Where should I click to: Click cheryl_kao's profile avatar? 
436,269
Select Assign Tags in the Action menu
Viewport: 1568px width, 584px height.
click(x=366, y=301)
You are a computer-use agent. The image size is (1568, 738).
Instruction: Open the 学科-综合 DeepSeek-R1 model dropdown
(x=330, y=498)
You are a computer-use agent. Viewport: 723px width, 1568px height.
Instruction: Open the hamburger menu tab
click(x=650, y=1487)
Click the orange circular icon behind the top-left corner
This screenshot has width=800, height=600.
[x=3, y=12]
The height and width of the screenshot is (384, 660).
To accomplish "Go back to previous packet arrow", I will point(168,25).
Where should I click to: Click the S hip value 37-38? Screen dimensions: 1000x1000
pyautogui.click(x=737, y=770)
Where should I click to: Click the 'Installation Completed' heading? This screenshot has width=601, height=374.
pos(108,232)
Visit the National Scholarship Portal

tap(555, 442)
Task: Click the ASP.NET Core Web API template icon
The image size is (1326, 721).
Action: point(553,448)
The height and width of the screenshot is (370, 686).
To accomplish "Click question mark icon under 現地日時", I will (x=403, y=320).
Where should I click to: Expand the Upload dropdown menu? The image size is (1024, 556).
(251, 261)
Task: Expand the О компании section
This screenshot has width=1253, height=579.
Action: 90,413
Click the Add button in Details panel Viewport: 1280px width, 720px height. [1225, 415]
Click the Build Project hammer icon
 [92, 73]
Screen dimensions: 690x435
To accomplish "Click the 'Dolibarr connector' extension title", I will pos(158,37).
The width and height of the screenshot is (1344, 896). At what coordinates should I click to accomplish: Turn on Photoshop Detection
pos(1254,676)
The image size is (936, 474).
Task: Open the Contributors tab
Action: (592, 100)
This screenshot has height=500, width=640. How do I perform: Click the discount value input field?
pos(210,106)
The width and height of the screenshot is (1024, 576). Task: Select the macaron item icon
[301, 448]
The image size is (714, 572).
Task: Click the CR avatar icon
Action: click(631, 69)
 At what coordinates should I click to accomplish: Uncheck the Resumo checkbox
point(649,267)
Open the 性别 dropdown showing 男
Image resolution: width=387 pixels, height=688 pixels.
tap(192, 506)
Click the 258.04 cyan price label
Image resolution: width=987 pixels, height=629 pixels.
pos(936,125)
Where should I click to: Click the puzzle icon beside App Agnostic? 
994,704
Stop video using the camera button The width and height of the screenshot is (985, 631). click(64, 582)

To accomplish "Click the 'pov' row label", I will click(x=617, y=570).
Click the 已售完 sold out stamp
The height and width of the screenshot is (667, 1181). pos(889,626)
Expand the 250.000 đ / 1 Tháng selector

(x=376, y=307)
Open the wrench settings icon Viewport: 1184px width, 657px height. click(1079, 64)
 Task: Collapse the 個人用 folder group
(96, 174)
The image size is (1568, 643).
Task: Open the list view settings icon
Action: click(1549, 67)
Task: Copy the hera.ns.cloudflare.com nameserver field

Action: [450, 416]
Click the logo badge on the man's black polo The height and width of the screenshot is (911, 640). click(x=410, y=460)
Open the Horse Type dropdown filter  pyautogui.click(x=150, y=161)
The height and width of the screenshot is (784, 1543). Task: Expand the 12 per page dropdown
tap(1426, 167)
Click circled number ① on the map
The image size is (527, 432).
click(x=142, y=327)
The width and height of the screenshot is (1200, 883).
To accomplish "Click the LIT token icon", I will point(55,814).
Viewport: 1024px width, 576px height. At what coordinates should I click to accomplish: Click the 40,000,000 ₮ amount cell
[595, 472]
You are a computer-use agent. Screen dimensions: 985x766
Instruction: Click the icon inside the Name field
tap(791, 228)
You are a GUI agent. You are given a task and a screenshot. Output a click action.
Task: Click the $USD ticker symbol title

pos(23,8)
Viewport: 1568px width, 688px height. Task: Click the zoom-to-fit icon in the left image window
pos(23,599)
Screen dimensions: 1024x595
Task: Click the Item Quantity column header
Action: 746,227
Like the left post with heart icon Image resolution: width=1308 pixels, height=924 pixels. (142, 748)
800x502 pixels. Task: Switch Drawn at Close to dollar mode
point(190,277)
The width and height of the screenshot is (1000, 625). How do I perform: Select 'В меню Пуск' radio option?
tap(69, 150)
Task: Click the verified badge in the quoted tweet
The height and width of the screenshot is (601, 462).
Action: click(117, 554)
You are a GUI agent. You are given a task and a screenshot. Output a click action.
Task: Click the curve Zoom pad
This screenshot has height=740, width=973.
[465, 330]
--
Among the entries above, find the line with "Instruction: Open the 学科-综合" and the line with "Click the 258.04 cyan price label"; give again exactly these two lines and all lines between them.

Solution for this problem |
Instruction: Open the 学科-综合 DeepSeek-R1 model dropdown
(x=330, y=498)
You are a computer-use agent. Viewport: 723px width, 1568px height.
Instruction: Open the hamburger menu tab
click(x=650, y=1487)
Click the orange circular icon behind the top-left corner
This screenshot has width=800, height=600.
[x=3, y=12]
The height and width of the screenshot is (384, 660).
To accomplish "Go back to previous packet arrow", I will point(168,25).
Where should I click to: Click the S hip value 37-38? Screen dimensions: 1000x1000
pyautogui.click(x=737, y=770)
Where should I click to: Click the 'Installation Completed' heading? This screenshot has width=601, height=374.
pos(108,232)
Visit the National Scholarship Portal

tap(555, 442)
Task: Click the ASP.NET Core Web API template icon
The image size is (1326, 721).
Action: point(553,448)
The height and width of the screenshot is (370, 686).
To accomplish "Click question mark icon under 現地日時", I will (x=403, y=320).
Where should I click to: Expand the Upload dropdown menu? The image size is (1024, 556).
(251, 261)
Task: Expand the О компании section
This screenshot has width=1253, height=579.
Action: 90,413
Click the Add button in Details panel Viewport: 1280px width, 720px height. [1225, 415]
Click the Build Project hammer icon
 [92, 73]
Screen dimensions: 690x435
To accomplish "Click the 'Dolibarr connector' extension title", I will pos(158,37).
The width and height of the screenshot is (1344, 896). At what coordinates should I click to accomplish: Turn on Photoshop Detection
pos(1254,676)
The image size is (936, 474).
Task: Open the Contributors tab
Action: (592, 100)
This screenshot has height=500, width=640. How do I perform: Click the discount value input field?
pos(210,106)
The width and height of the screenshot is (1024, 576). Task: Select the macaron item icon
[301, 448]
The image size is (714, 572).
Task: Click the CR avatar icon
Action: click(631, 69)
 At what coordinates should I click to accomplish: Uncheck the Resumo checkbox
point(649,267)
Open the 性别 dropdown showing 男
Image resolution: width=387 pixels, height=688 pixels.
tap(192, 506)
Click the 258.04 cyan price label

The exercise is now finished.